No other league has as many ranked teams as the American with five, and either No. 5 Louisville, No. 13 Cincinnati, No. 19 Memphis, No. 21 UConn or No. 25 SMU could walk away with the title Saturday night. The American also features two of the last three national champs in Louisville (2013) and UConn (2011).
The venue has changed. Instead of Madison Square Garden for those former Big East teams, the FedExForum in Memphis, Tenn., is the new venue. And though it's home to Memphis, that doesn't guarantee the Tigers an easy path to the title.
Memphis opens Thursday night against UConn, which swept the Tigers in the regular season.

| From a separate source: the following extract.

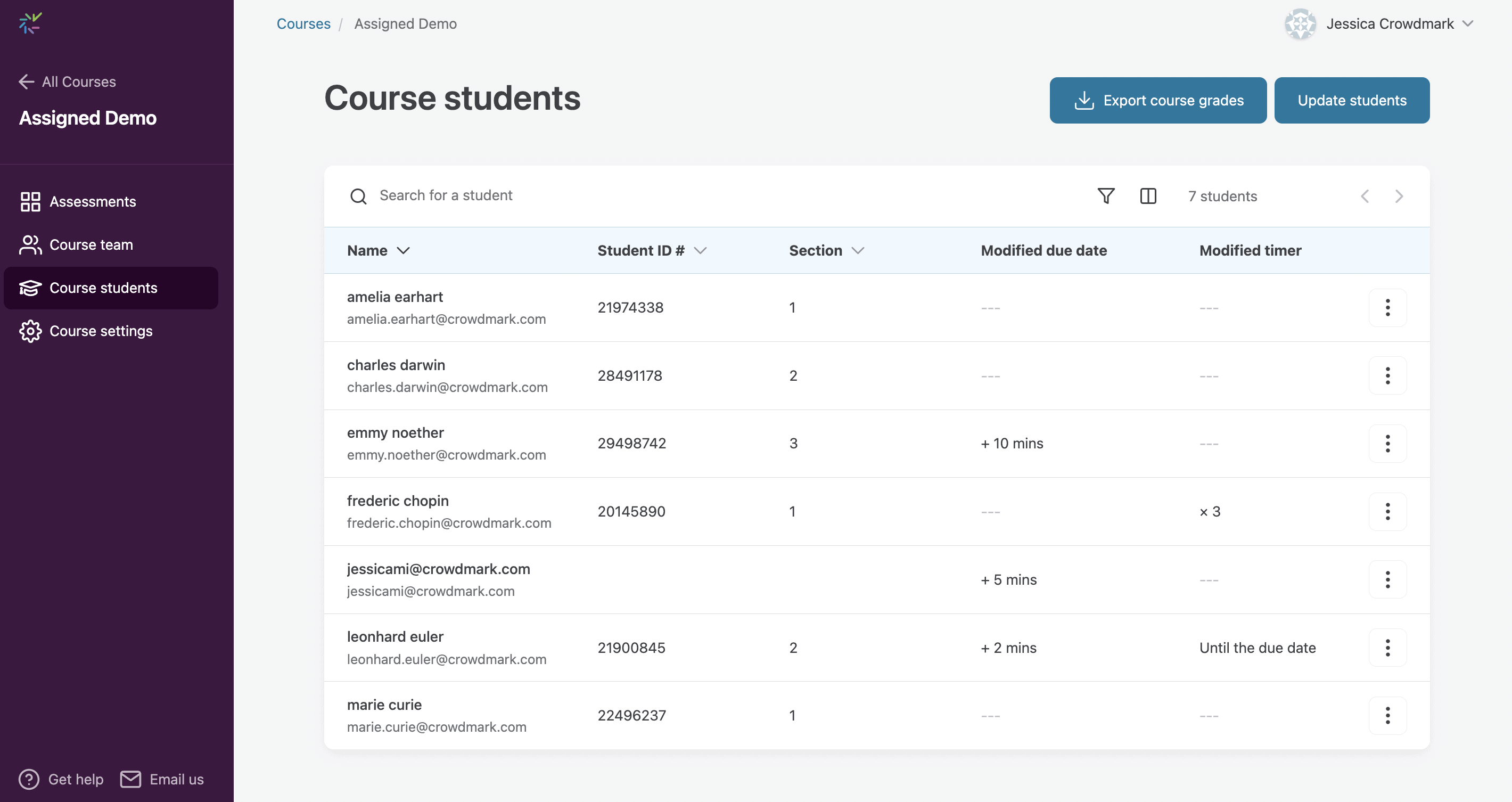This screenshot has width=1512, height=802.
Task: Go to Assessments in the sidebar
Action: tap(93, 201)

"This league is loaded, and if you don't bring you're a-game whether you're home or away you got a great opportunity to lose," Memphis coach Josh Pastner said. "You've got to be on point on everything you do defensively, offensively, and that's extra critical against a team like UConn."

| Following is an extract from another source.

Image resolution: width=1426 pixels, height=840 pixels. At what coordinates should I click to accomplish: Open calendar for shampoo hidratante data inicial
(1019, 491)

This tournament starts Wednesday night with USF playing Rutgers and UCF facing Temple. Enjoy the competition while it lasts.

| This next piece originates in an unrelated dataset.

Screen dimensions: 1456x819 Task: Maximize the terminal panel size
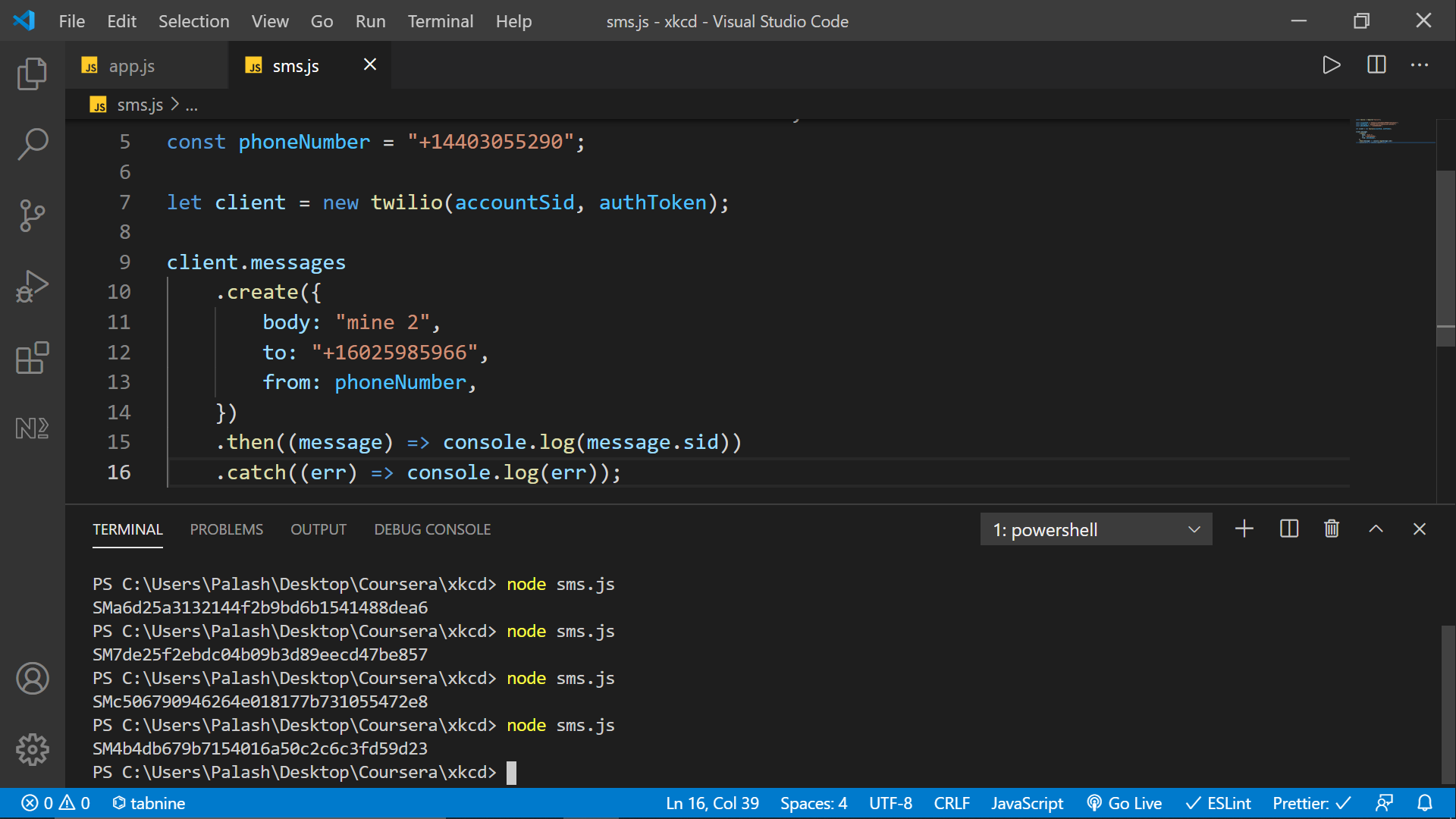tap(1376, 529)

Fifth-ranked Louisville, which split the regular season title with No. 13 Cincinnati, wants a third straight conference tournament title before the Cardinals move to the Atlantic Coast Conference in July. Coach Rick Pitino is hoping a title would bump his Cards up to a No. 2 seed in the NCAA tournament, while Rutgers will be in the Big Ten next season.
This will be the first conference tournament not at Pitino's hometown Madison Square Garden for the coach since 2005, and Pitino said playing in New York meant going home for him. But his Cardinals beat Memphis in 2005 for the Conference USA title in FedExForum before bolting to the Big East. He compared Memphis' home-court advantage to Syracuse playing at the Garden.
"For this league, Memphis or Cincinnati would be a great place to have it," Pitino said of the tournament. "Ours would have been a great place if we weren't leaving. So it's a great place. It's a big-time professional arena, so it's a great venue. Personally, I'm going to miss Madison Square Garden, but it's just a personal issue."
Cincinnati coach Mick Cronin and his Bearcats are the No. 1 seed thanks to a coin flip won when head's came up in Louisville after the Cardinals' regular season finale splitting the title. Winning that coin flip means Cincinnati will face either Memphis or UConn in the semifinals, while Louisville could see No. 25 SMU.
Cronin said the key will be which players rise to the occasion in a league where his senior guard Sean Kilpatrick is the leading scorer. Kilpatrick was a unanimous coaches' pick for the all-conference team Tuesday along with Louisville senior guard Russ Smith and UConn senior guard Shabazz Napier.
"I think it's going to be a great atmosphere," Cronin said. "Obviously, it's going to be different. You won't have to allow for as much time to get to the games and try to navigate the traffic, so that'll be a plus."
SMU coach Larry Brown, who has quickly rebuilt the Mustangs into a ranked program in just his second season with help from sophomore guard Nic Moore, sees a league with very talented players especially in the backcourt.
"I can't imagine a league not having better guards than our conference," Brown said.
The UConn Huskies, back in their league's tournament after being barred from the Big East last year, will miss having the tournament so close to home because going to New York was such a quick commute for fans. Coach Kevin Ollie called that a luxury UConn had for a long time.
"We can't really go back and look at the past," Ollie said. "The future's ahead of us, and the future's in Memphis. And hopefully we can go out and get the first title, the first tournament title there starting this week."